Los dos rieron y, poco después, Ben preguntó:

– ¿Hasta dónde llegó la historia con esa chica, cuyo padre colgaría tu pellejo de la puerta si se enterase?

– No tan lejos como estás pensando. Pero podría pasar si siguiéramos viéndonos. La otra noche decidí que no. Tiene que ser así, pues ella no pertenece a mi mundo ni yo al de ella. Por Dios, Ben, tendrías que haberla visto anoche.

Jens le describió la escena con la que se topó cuando regresaba a la casa para cenar, sin ahorrar detalles ni de la relación de Lorna con Taylor Du Val.

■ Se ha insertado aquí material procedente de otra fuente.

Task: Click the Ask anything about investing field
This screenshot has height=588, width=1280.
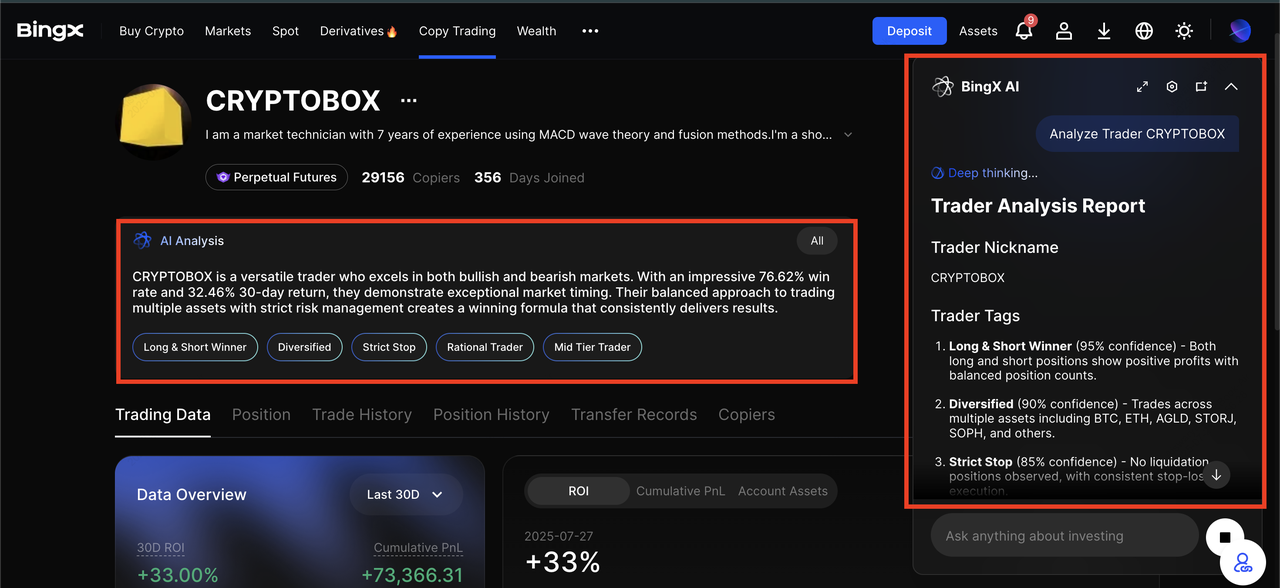Action: (1064, 536)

– …Y ahí estaba, la mano de Du Val en su hombro, el reloj que le regaló sobre el pecho, en el mismo lugar donde había estado mi mano la tarde anterior. Dime, ¿qué tengo que ver yo con una mujer como esa? -A medida que hablaba, Jens sintió que la rabia y el dolor crecían dentro de él-. ¡Si viene, le diré de inmediato que se vaya! De todos modos, terminar el barco e instalar mi propio armadero es más importante para mí que Lorna Barnett.

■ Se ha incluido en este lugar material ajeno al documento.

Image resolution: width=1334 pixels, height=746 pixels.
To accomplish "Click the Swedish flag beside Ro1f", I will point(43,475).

Quería hacerlo así. Toda esa tarde, después de haberse ido Ben, mientras trabajaba solo en el molde, escuchaba el monótono raspar de la lija sobre la madera, sentía ascender el calor hacia la palma y registraba la forma de cada costilla en la mano callosa, quiso que el barco significan más que Lorna. Pero cada vez que pensaba en ella sentía nostalgia. Cada recuerdo le provocaba deseos.

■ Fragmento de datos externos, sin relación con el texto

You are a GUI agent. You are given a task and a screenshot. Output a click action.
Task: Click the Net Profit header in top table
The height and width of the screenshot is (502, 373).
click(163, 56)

A las siete en punto, cerró las puertas del cobertizo, colocó un palo en la aldaba del candado y se detuvo un momento a escuchar las voces de soprano de los grillos que afinaban. Se sentía la frescura de la noche que transmitía la humedad de la tierra. Se puso una chaqueta de lana a cuadros. Se bajó el cuello y miró al cielo, ambarino al Oeste, violeta por encima, con la silueta ya ennegrecida de hojas y ramas. Caminó por el transitado sendero hacia los álamos. Sobre la huerta pasaban los murciélagos, fugaces como ilusiones. Los arbustos de tomate emitían un olor penetrante. Las verduras que maduraban temprano, como los guisantes y las habas, ya habían sido cosechadas y las nuevas, sin duda plantadas por Smythe en el invernadero, para el consumo de la familia durante el invierno. En la cara de Jens se pegó una tela de araña que parecía suspendida en el aire, y que indicaba sin lugar a dudas la cercanía del otoño.